Whether this theory will prove economically viable in the long term is uncertain. However, their efforts provide broader lessons that can be valuable for news managers thinking about political audience engagement – and audience engagement initiatives more generally.
My analysis is based on research conducted with colleagues at the University of Washington’s Center for Journalism, Media and Democracy, where I serve as co-director. For two years, we’ve interviewed the journalists involved in these new digital ventures and tracked their editorial offerings. Our findings highlight several lessons of audience engagement.
Know your audience
One thing that all the digital news organizations we studied share is a clear understanding of who their audiences are – or should be.
For some, the audience is a restricted group of political insiders. Paul Queary, who runs a Substack newsletter on politics in Washington state, targets lobbyists and their clients, as well as government officials – roughly 500 or so people, he estimates.
“You’re letting go of the mass audience,” he explained, in favor of a “much smaller audience” that is willing to pay for news that directly impacts their professional lives.
Similarly, Reid Wilson, who founded Pluribus News, a site dedicated to covering policymaking in all 50 states, sees his “core audience” as “12 to 15,000 legislators and staffers” who work in statehouses around the country.
For others, the audience is urban professionals who are not necessarily interested in state politics. Axios Local, which now operates in 30 cities, is premised on the idea that people will pay attention – as long as the news is presented in a brief, compact manner and made relevant to their lives.
Others aim wider. States Newsroom, a non-profit that now operates newsrooms dedicated in all 50 states, conceives itself as being a “paper of record” for issues pertaining to state legislatures, according to its publisher and CEO Chris Fitzsimon.
“Even though we’re a digital publication,” he explained, “our stories are reprinted…by a lot of small rural papers who don’t have state government coverage.”
This audience is made possible, he noted, because so many of these newspapers have had to give up their subscriptions to wire services like the Associated Press due to cost concerns.
Add value by anticipating audience needs
The audiences these organizations have–or desire–in turn shapes the editorial strategies they pursue to engage audiences. For those building an audience of political insiders, they need to provide added value for audiences already deeply knowledgeable about politics.
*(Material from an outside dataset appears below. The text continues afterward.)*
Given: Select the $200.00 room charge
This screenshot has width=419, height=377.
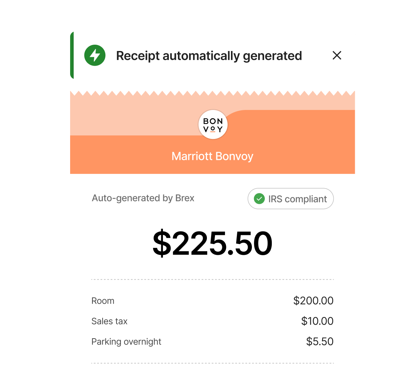Looking at the screenshot, I should [313, 301].
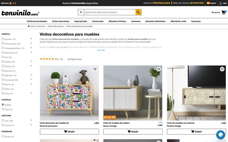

Queary of the Washington Observer, for example, explained that he doesn’t “write about what the governor said” or whether a particular bill passed. Instead, “I try to focus on stuff that’s original to us” and that highlights “the influence being applied [on the policymaking process] and who’s behind it.”
That, he said, is what political insiders are keen to learn – and, crucially, what they can’t know by reading other news coverage. This strategy differs substantially from news organizations that seek audiences outside the circle of political insiders. For them, they don’t try to “cover every turn of the screw” as bills make their way through the legislature, as Fitzsimon from States Newsroom put it.
Such news, he said, is of little interest to most readers as it demands regular attention to policymaking processes that are opaque and often abstract. Instead, Fitzsimon says, they “try to explain how decisions are made and most importantly, what effect they have on people’s lives.”
Exploring the impact of policy on the lives of audiences – that is the key theory of audience engagement behind outlets like States Newsroom and others. Audiences, in this view, care about the effects of policy rather than the game of politics. Favoring the former over the latter means asking, as one long-time reporter put it, “why anyone outside the state capitol should care” about events within it.
Will these efforts to engage audiences work?
Both strategies face hurdles.
It’s not clear whether sufficient numbers of political insiders will subscribe to newsletters and whether advertisers will see value in reaching these audiences. Similarly, it remains uncertain whether efforts to emphasize policy impact will draw audiences towards a form of political news coverage that they have long ignored.
These approaches do highlight the importance of defining an audience clearly, and developing editorial offerings that add value by anticipating that audience’s needs. And that’s an insight, regardless of success or failure in this case, worth thinking about when dealing with issues of audience engagement more generally.